This is an identity. It is true for all values of X.

Perhaps you wish to demonstrate it is true. We use these identities.

Csc[x] = 1/Sin[x]

Sec[x] = 1/because[x]

Tan[x] = Sin[x]/because[x]

Cot[x] = because[x]/Sin[x]

Sin[x]

(Csc[x]+Sec[x])/(Sin[x]+because[x]) = Cot[x] + Tan[x]

(1/Sin[x] + 1/because[x])/(Sin[x] + because[x]) = because[x]/Sin[x] + Sin[x]/because[x]

((because[x] + Sin[x])/(Sin[x]because[x]))/(Sin[x] + (because[x]) =because[x]

(1/(Sin[x]because[x]))((because[x] + Sin[x])/(because[x] + Sin[x])) = 1/(Sin[x]because[x])

1/(Sin[x]because[x]) = 1/(Sin[x]because[x]) Q.E.D.
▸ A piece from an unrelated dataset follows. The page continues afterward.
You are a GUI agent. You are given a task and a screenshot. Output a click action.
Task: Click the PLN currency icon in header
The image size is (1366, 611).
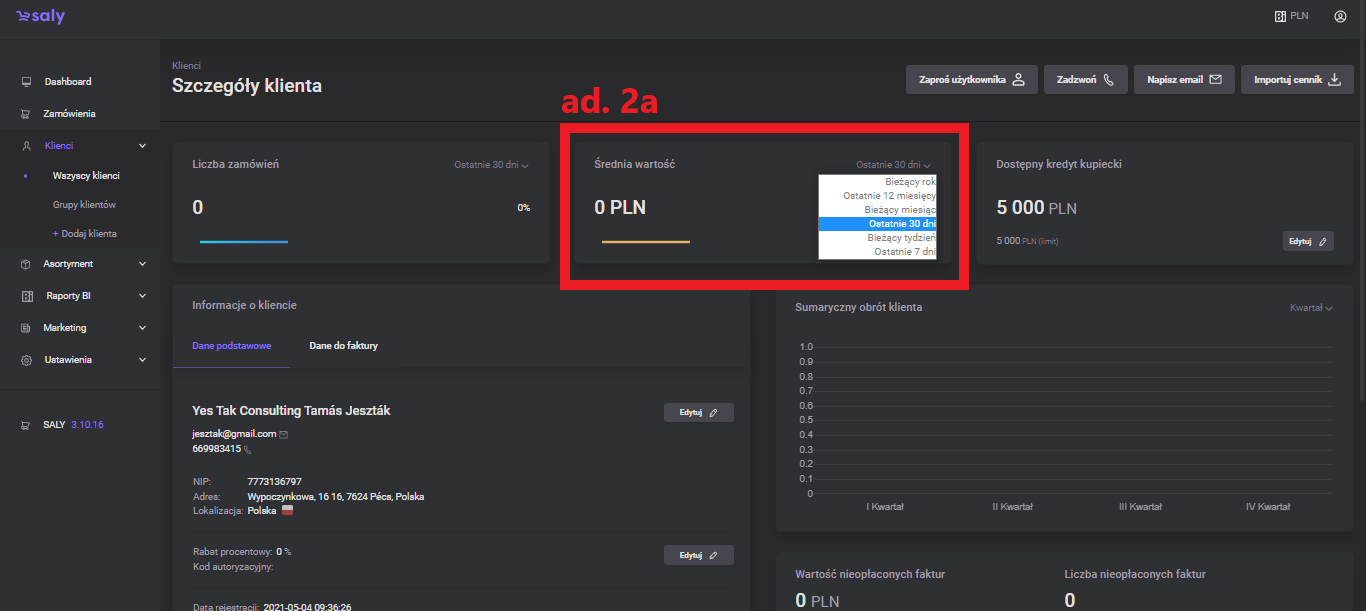tap(1280, 17)
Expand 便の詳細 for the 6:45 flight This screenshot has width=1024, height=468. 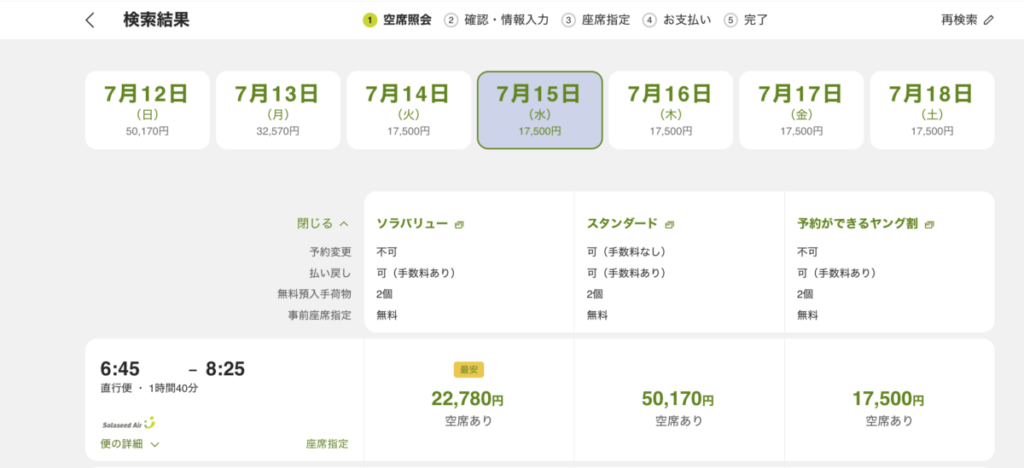130,444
Perhaps you wish to demonstrate it is true. We use these identities.

Csc[x] = 1/Sin[x]

Sec[x] = 1/because[x]

Tan[x] = Sin[x]/because[x]

Cot[x] = because[x]/Sin[x]

Sin[x]

^{2}+ because[x]^{2}= 1(Csc[x]+Sec[x])/(Sin[x]+because[x]) = Cot[x] + Tan[x]

(1/Sin[x] + 1/because[x])/(Sin[x] + because[x]) = because[x]/Sin[x] + Sin[x]/because[x]

((because[x] + Sin[x])/(Sin[x]because[x]))/(Sin[x] + (because[x]) =because[x]

^{2}+Sin[x]^{2})/(Sin[x]because[x])(1/(Sin[x]because[x]))((because[x] + Sin[x])/(because[x] + Sin[x])) = 1/(Sin[x]because[x])

1/(Sin[x]because[x]) = 1/(Sin[x]because[x]) Q.E.D.